BEGIN Exercise data

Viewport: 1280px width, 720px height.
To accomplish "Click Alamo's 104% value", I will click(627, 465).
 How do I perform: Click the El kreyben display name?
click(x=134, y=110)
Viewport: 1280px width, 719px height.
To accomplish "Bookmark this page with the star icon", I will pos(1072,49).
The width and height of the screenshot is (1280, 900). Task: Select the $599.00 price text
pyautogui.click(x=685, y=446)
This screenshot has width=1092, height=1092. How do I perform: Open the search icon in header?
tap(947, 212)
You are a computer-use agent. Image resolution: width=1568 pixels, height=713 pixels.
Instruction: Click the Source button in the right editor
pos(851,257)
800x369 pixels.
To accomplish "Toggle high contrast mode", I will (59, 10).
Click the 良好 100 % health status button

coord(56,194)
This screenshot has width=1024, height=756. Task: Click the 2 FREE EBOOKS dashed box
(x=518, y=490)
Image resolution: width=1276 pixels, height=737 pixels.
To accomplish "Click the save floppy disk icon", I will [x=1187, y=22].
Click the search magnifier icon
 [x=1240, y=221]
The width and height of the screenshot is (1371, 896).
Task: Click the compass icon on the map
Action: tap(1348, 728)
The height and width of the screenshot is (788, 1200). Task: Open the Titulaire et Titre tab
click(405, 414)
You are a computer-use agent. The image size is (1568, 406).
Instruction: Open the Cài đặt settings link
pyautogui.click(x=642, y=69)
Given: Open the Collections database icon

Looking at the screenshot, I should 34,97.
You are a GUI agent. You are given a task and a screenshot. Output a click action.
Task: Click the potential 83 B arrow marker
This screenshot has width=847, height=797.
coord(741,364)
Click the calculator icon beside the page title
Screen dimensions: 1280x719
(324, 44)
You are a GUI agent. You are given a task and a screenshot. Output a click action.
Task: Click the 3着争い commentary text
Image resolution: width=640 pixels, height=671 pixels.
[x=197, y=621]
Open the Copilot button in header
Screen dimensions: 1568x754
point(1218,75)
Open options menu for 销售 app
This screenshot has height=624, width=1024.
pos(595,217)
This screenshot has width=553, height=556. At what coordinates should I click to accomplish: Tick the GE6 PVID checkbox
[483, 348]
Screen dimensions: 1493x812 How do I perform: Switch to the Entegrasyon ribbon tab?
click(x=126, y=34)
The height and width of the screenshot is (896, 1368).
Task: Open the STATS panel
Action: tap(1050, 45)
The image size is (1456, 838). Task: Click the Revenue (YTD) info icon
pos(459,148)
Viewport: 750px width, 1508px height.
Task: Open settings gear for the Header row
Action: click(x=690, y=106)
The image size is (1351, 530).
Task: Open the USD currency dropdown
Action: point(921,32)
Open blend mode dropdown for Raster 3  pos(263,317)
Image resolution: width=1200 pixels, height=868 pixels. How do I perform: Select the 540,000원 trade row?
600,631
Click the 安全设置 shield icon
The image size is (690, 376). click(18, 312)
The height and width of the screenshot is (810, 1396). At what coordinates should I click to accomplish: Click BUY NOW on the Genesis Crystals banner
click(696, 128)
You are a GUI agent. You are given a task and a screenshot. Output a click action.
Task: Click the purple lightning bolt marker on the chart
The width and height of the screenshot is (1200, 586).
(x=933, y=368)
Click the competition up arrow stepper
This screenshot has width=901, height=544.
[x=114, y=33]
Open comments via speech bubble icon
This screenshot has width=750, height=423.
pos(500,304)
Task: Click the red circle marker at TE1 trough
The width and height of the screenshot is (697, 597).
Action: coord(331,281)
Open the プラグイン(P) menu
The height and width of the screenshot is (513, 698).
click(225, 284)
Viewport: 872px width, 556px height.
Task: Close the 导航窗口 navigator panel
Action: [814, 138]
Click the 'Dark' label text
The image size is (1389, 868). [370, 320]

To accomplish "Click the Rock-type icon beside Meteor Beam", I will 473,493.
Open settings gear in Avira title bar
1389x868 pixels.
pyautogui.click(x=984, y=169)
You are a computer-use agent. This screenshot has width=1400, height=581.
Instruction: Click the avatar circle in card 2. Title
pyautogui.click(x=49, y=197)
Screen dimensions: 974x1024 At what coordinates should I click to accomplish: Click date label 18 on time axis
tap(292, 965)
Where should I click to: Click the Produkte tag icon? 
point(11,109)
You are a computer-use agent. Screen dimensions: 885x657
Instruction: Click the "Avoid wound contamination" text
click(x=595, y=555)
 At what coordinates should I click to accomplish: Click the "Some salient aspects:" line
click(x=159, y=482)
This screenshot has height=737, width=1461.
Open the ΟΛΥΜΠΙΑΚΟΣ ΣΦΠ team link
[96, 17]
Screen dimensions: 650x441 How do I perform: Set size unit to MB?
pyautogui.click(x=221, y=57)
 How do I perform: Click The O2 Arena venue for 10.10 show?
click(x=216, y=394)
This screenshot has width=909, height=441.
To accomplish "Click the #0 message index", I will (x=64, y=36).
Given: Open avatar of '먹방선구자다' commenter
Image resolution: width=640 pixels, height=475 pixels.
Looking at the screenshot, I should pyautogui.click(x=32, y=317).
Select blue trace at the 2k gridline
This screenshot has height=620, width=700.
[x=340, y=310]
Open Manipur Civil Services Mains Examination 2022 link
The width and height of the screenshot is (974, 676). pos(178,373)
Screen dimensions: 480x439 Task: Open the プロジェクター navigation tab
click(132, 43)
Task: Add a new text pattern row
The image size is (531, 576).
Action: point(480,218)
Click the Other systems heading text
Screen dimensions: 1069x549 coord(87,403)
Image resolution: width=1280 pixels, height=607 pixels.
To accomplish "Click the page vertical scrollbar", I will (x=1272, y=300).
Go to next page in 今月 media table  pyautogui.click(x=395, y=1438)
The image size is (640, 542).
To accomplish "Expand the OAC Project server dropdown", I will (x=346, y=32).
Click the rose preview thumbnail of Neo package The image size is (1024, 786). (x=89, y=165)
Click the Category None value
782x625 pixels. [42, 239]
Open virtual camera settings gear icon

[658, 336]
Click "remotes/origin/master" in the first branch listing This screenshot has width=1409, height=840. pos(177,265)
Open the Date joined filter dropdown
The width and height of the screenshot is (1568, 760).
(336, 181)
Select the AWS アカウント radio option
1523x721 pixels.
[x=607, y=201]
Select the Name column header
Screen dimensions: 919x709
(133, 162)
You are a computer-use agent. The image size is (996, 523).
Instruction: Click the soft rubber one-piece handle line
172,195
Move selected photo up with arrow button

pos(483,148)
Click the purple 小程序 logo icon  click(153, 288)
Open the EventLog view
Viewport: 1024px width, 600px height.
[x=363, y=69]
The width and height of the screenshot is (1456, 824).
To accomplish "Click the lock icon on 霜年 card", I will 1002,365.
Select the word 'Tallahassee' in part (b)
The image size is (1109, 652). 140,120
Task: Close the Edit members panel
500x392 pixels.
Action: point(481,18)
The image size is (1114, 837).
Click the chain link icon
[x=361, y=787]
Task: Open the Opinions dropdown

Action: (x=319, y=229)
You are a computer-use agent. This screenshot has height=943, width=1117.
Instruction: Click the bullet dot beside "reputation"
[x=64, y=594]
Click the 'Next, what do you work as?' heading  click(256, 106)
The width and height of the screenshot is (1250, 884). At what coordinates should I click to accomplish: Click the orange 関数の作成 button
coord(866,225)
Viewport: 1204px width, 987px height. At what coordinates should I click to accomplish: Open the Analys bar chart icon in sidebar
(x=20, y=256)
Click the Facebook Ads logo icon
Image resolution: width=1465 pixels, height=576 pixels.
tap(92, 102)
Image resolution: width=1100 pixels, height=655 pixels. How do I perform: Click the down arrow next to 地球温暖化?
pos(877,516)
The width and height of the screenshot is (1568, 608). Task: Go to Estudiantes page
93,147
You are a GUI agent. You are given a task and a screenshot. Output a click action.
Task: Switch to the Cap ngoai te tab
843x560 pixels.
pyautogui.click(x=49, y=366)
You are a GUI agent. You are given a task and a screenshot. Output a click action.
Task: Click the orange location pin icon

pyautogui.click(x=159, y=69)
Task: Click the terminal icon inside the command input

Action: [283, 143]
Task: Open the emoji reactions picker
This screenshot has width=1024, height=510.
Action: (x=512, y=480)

END Exercise data

• Work instruction
Give only how many lines above hold "computer".

• Your response
6